• _CONSIGNE DE L'EXERCICE_
Recopiez mot pour mot le passage de l'extrait sur le sport en Suisse qui va de « Très populaires, ces » à « État si composite. », ces deux bornes comprises.

• _EXTRAIT CHOISI_
Certes, la patrie de Roger Federer ne saurait rivaliser avec les géants de la « planète sport », elle n’en a pas l’ambition. Toutefois, présente depuis un siècle sur les trois fronts signant la « puissance sportive » – succès dans les compétitions internationales, capacité d’accueil d’événements sportifs majeurs (ESM), pilotage du mouvement sportif –, elle y occupe une place de choix.
Article paru dans la Revue Conflits n°52, dont le dossier est consacré à l’espace.
Dans les palmarès sportifs, la Suisse figure, bon an mal an, entre la 5e et la 20e place mondiale, mieux que son rang dans la hiérarchie des puissances (20e PIB et 100e rang démographique). Depuis 1896, elle a conquis 372 médailles olympiques, contre 902 pour la France, huit fois plus peuplée. Seule, avec quatre autres pays, elle a participé aux 29 JO d’été. Sa politique sportive, tardive, est pourtant moins élitiste qu’ailleurs. L’encouragement au sport, inscrit dans la Constitution fédérale depuis 1972 (art. 68 §1), vise surtout à l’amélioration de la santé publique. Aujourd’hui, 75 % de la population pratique régulièrement un sport, 1er rang européen. Le sport s’ancre solidement dans les traditions helvétiques : la Fédération de gymnastique, fondée en 1833, compte 380 000 membres et plus de 3 500 associations dans un pays de 2 148 communes ! La fête de la gymnastique, la plus grande au monde, accueille plus de 100 000 participants. Depuis 1895, tous les trois ans, la fête fédérale de la lutte et des jeux alpestres (dont le lancer de pierre et le hornuss…) attire les foules par dizaines de milliers. Le vainqueur, sacré « roi en Helvétie », gagne… une vache.
Très populaires, ces fêtes nationales à caractère sportif ont contribué à la construction de l’identité nationale et à l’unité d’un État si composite.
Organisation de grands événements
Bien que les Jeux olympiques aient déserté le pays depuis 1948, il accueille nombre d’ESM renommés. Cinq grands championnats du monde entre 2023 et 2027 en feront un « hub mondial des sports d’hiver ». Par ailleurs, le Weltklasse Zurich est le plus prestigieux rassemblement d’athlétisme au monde depuis 1926 : sur la célèbre piste du Letzigrund, 25 records du monde furent battus. Citons aussi les concours hippiques de Saint-Gall (depuis 1884) et Genève (1926), les tournois de tennis de Gstaad (1915) et Bâle (1970), le Yonex Swiss Open (badminton) de Bâle (1955), sans oublier les incontournables étapes de la Coupe du monde de ski. Tous ces ESM, sponsorisés davantage par la banque et l’industrie que par les pouvoirs publics, ont stimulé l’essor de l’industrie chronométrique dès les années 1930. Tissot, Omega, Longines ont conquis un véritable monopole, à peine contesté par le japonais Seiko.

• _ENTRÉES ENREGISTRÉES_
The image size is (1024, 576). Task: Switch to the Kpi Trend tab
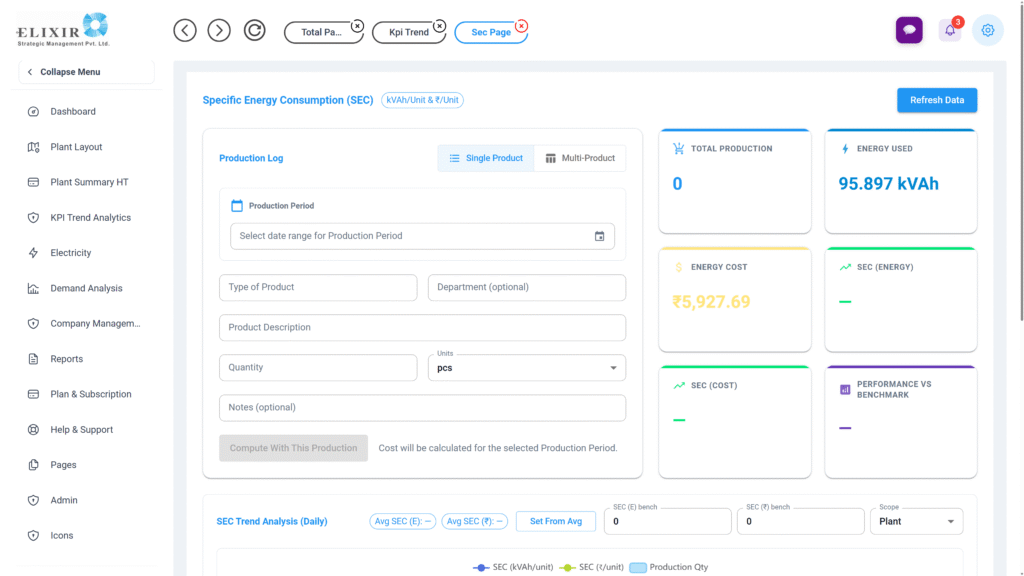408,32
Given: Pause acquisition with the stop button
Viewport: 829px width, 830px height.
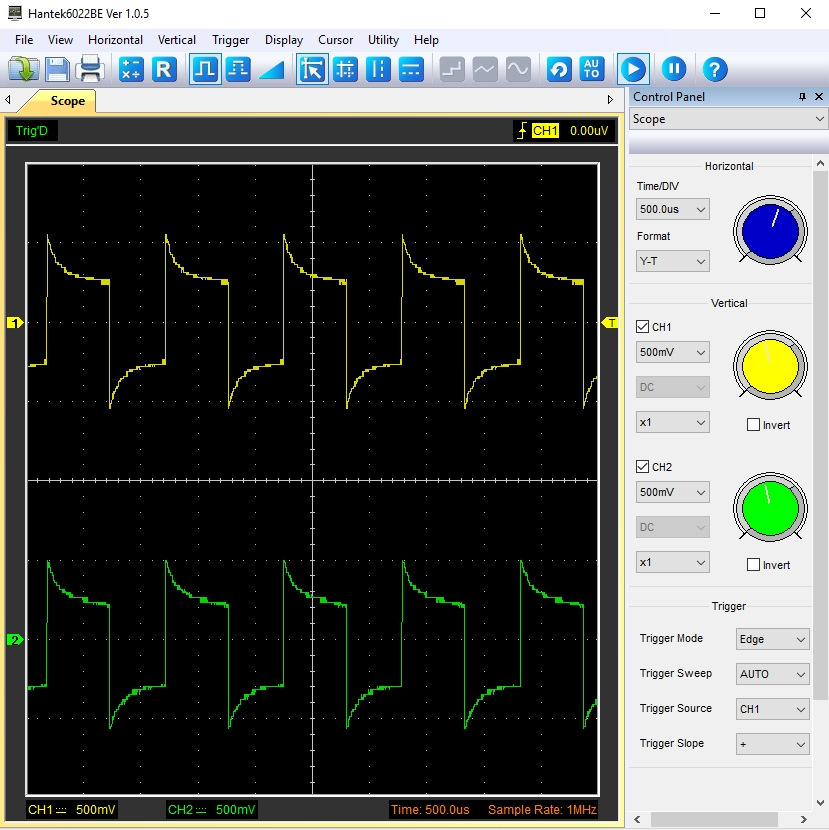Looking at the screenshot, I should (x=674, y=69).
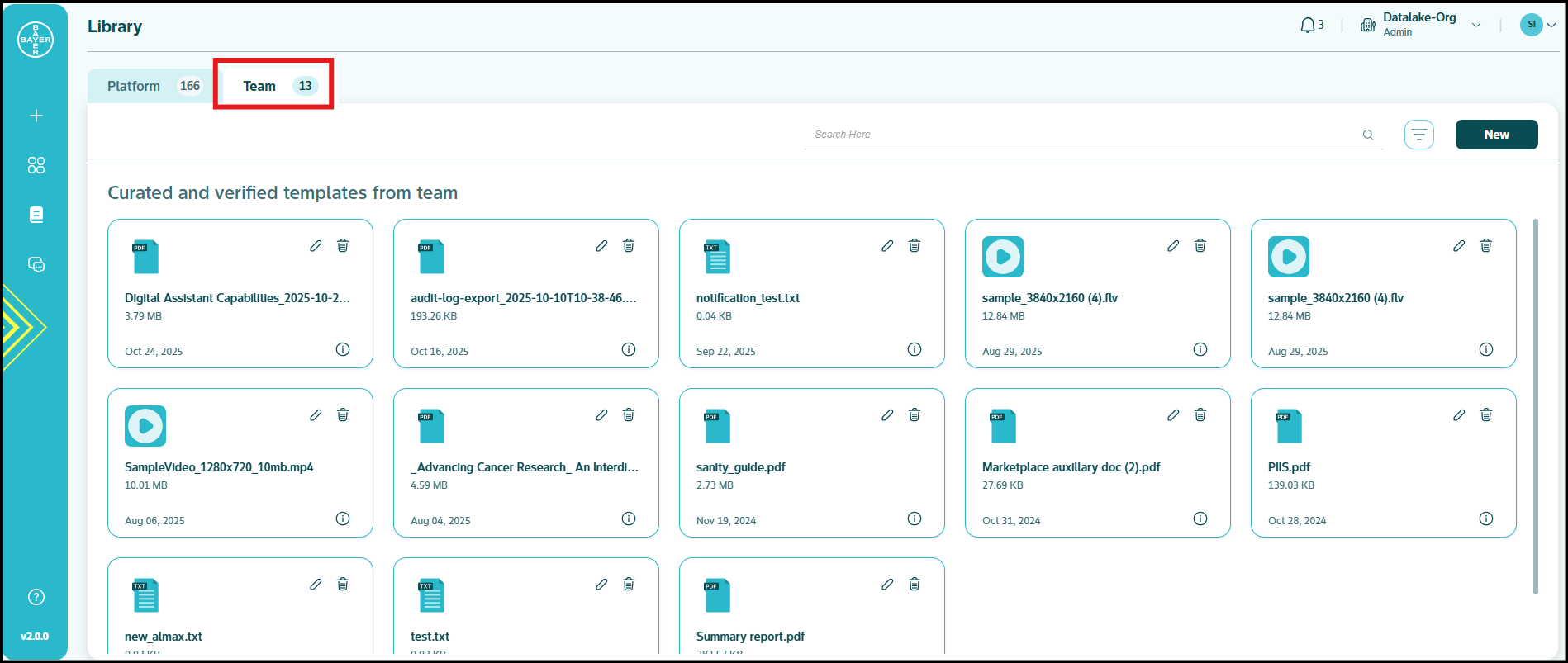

• _RÉPONSE_
Très populaires, ces fêtes nationales à caractère sportif ont contribué à la construction de l’identité nationale et à l’unité d’un État si composite.